---------- PAGE EXTRACT ----------
Regional Geographies of the U.S. Southeast and Sub-Saharan Africa: The Potential for Comparative Insights

Article excerpt

This article outlines how the study of Sub-Saharan African regional geography has the potential to inform scholarship on the U.S. Southeast and vice versa. The author describes two approaches to comparative regional analysis and then provides an example of how each form of analysis may lead to interesting and productive intellectual cross-fertilization. The first case is one of Africanist geographical scholarship informing southeastern U.S. studies that emphasizes actual historical linkages between the two regions. The second case is an example of how southeastern U.S. scholarship could potentially inform research in South Africa because of similar circumstances that the two regions hold in common. The article concludes by commenting on the two forms of comparative regional analysis.

KEY WORDS: Atlantic world, land reform, regional geography, southern Africa, U.S. Southeast


In Outlining an editorial vision for Southeastern Geographer, Lecce and Alderman (2004) noted that studying the South does not necessarily mean analyzing the region in isolation of larger, global patterns and issues. Indeed, as a geographer and an Africanist scholar, I long have been struck by the comparative possibilities that exist between the U.S. Southeast and Sub-Saharan Africa. These possibilities range from common circumstances (some superficial and others more profound) to deep historical connections. The aim of this article is to outline why I believe the study of Sub-Saharan African regional geography has the potential to inform scholarship on the U.S. Southeast and vice versa. To illustrate such possibilities, I describe two examples of how comparative study of both regions can lead to interesting and productive intellectual cross-fertilization.
---------- GIVEN DATA ----------
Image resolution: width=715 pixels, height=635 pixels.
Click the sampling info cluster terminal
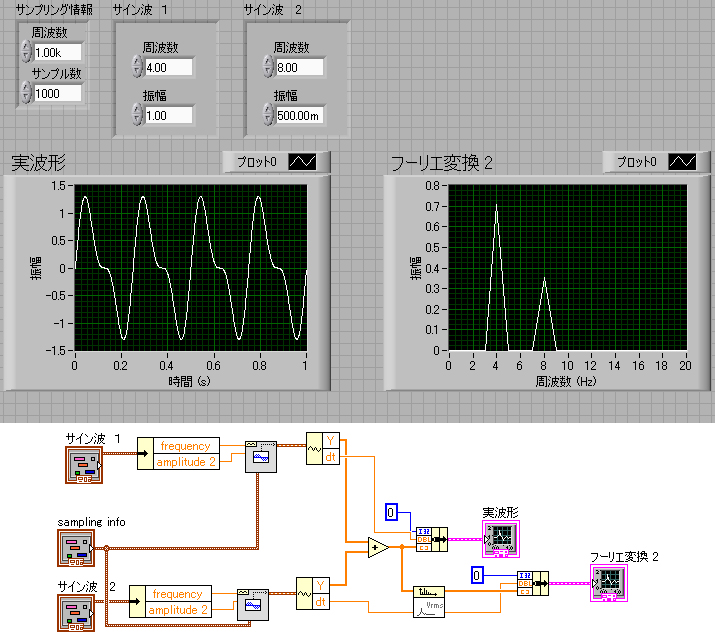click(77, 547)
----------
OBJECTIVES:
**A.** In the article excerpt on the U.S. Southeast and Sub-Saharan Africa, which country could southeastern U.S. scholarship potentially inform research in?
**B.** Extend the article excerpt on the U.S. Southeast and Sub-Saharan Africa from where it stops.

OUTPUTS:
**A.** South Africa.

**B.**
This essay is not so much about the nature or boundaries of the two different regions in question, but about the insights that may be gained through comparative regional analysis. This said, comparative work certainly may contribute to our understanding of regions, not to mention an on-going conversation about the nature of the new regional geography (e.g., Gilbert 1988; Pudup 1988; Thrift 1994). Comparative regional analysis may take on at least two basic forms. The first examines the basic commonalities of two regions and how processes operating in one region inform our understanding in another region. This involves making regional analogies about processes, phenomena or relationships that are similar in some respects, but evolved largely independently of each other. For example, how does our understanding of resistance to racial oppression in one region potentially inform our understanding of this process in another? We could also draw comparisons between two regions that are impacted by a similar global process, e.g., two regions that receive immigrants or capital investment from the same external source, such as the British Isles.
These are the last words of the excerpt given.